First, and here’s more good news—we are going digital! Just this month, the President issued Executive Order No. 29 directing the full adoption of the Integrated Financial Management Information System (IFMIS) in government agencies to ensure the efficient delivery of quality services to the public. This comes after Executive Order No. 170, issued in 2022, which directed the adoption of digital payments for government disbursements and collections. These twin EOs are big strides towards bureaucratic efficiency, encouraging the digitalization of government transactions. And soon, we hope to also pass the Progressive Budgeting for Better and Modernized (PBBM) Governance Bill the institutionalization of Public Financial Management (PFM) reforms such as the Cash Budgeting System.

Second, we are working on building a more agile, efficient, and responsive government workforce through the National Government Rightsizing Program. This will minimize and eliminate overlaps and duplication of functions and reduce costs, processing time, and other regulatory requirements in government transactions.

Third, for sustainability, we are pursuing a Green Public Procurement Roadmap wherein the government will procure common-use supplies and equipment items with green specifications.

And last but not the least, we are happy to share that the Congress of the Philippines passed before sine die the Philippines’ first ever Sovereign Wealth Fund, the Maharlika Investment Fund, which we expect to launch before the year ends. And we have with us today no less than the author of Senate Bill No. 2020 creating the Maharlika Investment Fund, with his 20/20 vision for economic growth, Senator Mark Villar.

We are really looking forward to seeing this boost economic development through strategic and profitable investments in infrastructure and other key sectors…with your investments, of course.

As you can see, the Philippines is back in business and means business.

No less than the World Bank declared that the Philippines will achieve above-middle-income status in the next two years. Fitch Ratings raised its outlook for the Philippines to "stable." And the S&P Global Market Intelligence forecasted that the Philippines may become a one-trillion-dollar economy by 2033.

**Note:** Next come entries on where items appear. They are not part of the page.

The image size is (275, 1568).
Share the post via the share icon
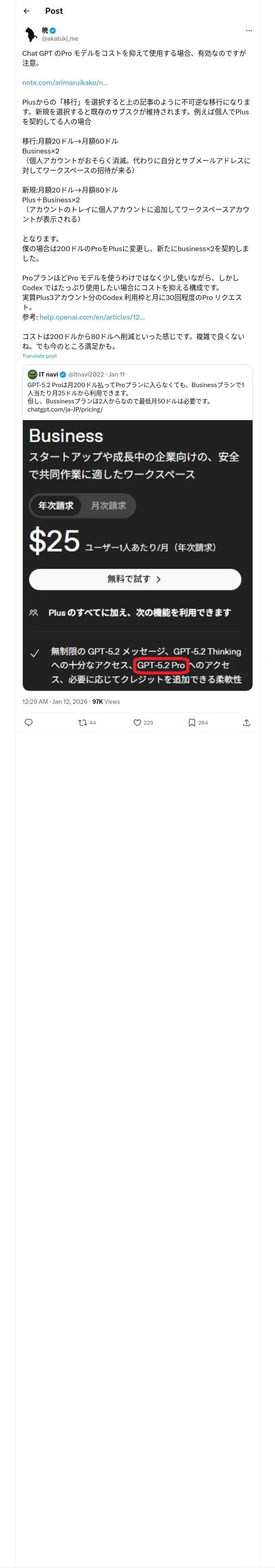pos(246,723)
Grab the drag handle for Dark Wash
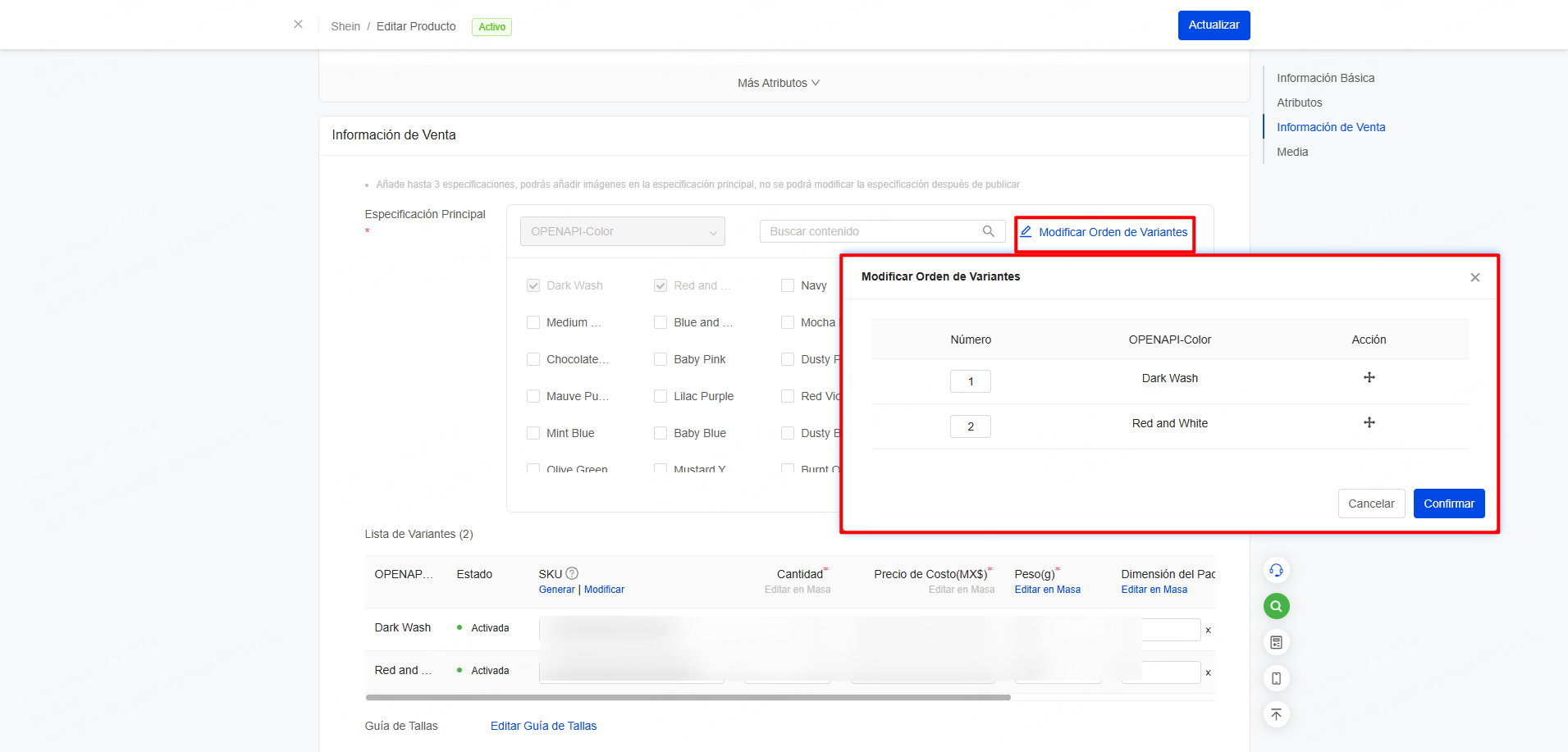Image resolution: width=1568 pixels, height=752 pixels. point(1369,377)
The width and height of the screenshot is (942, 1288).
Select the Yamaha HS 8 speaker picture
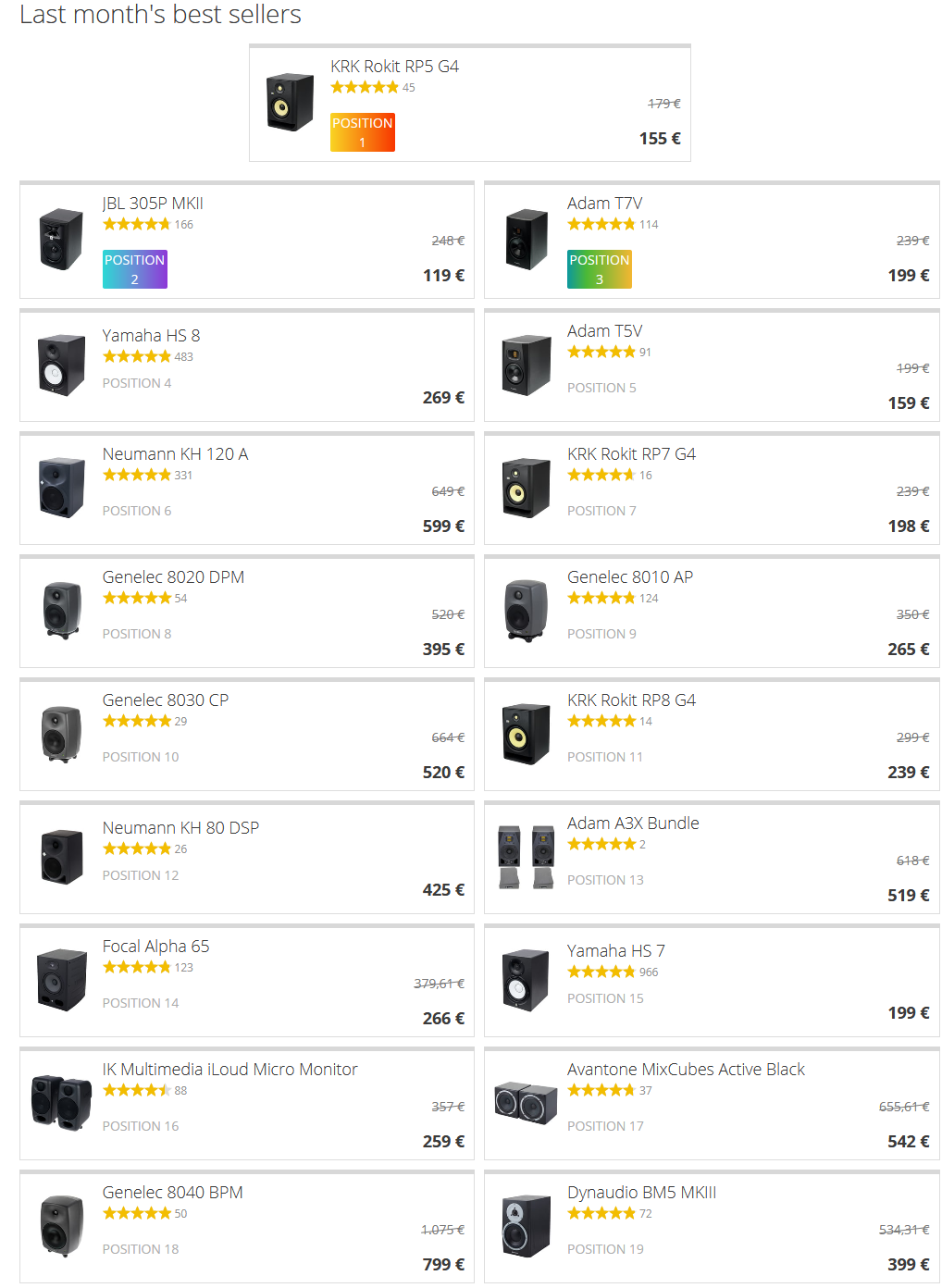62,365
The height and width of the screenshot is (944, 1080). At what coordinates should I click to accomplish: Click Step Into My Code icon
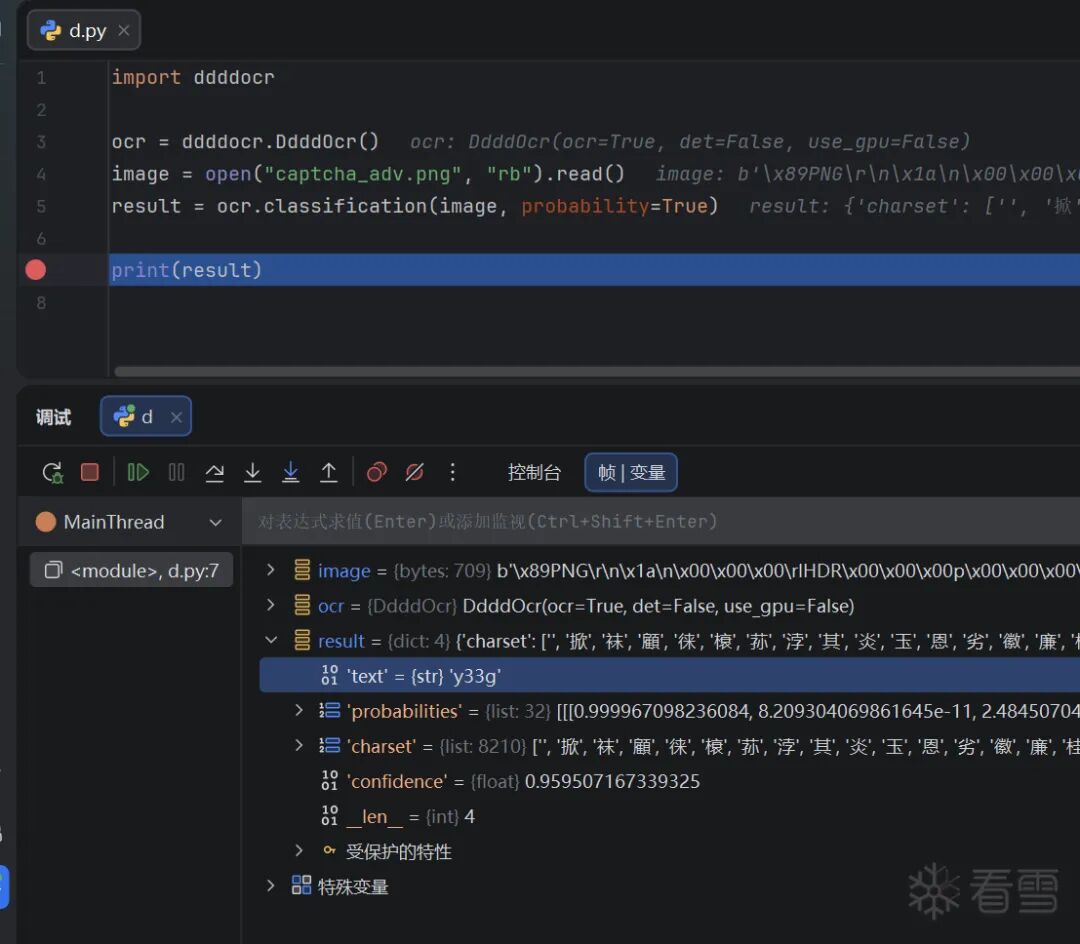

Forecasts are not only good but very good: Following our 7.6 percent GDP growth in 2022, our real GDP has been projected to be the highest in the ASEAN region this year.

Analyzing the Philippines strong growth performance and economic resilience, World Bank Country Director Ndiame Diop at the Philippine Economic Briefing in Washington said that the Philippines' formula that resulted in our 7.6% growth is interconnected structural reforms + prudent macro fiscal and macro financial management.

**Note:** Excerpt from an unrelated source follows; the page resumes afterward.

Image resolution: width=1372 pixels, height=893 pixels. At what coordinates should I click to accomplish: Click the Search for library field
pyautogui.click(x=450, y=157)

But he does not know our secret formula: it’s the economic managers + PBBM and his entire cabinet + the whole of government in unity + our private sector = 7.6%.

And today we can add to the formula … PLUS Singapore investors and that makes it 7.6%++.

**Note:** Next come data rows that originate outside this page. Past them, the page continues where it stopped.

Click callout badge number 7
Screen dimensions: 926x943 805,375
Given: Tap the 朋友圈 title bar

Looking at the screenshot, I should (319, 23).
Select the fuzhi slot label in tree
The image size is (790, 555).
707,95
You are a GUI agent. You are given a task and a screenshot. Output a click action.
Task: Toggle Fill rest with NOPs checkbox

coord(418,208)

And so, we invite you to become our partner as we build an inclusive and sustainable economy that would not only uplift every individual, family, and business in the Philippines but would benefit the world and generations to come.

The time to invest in the Philippines is now.

As CEO Gupta said, the Philippines used to be the Darling of Southeast Asia. I am certain that with your investments and support, the Philippines will not only be the darling but also the Sweetheart of Asia. So we look forward to Passion Made Possible…in the Philippines.

Wasalamu alaikum wa rahmatullahi wa Barakatuhu.

Thank you. Maraming salamat po at Mabuhay.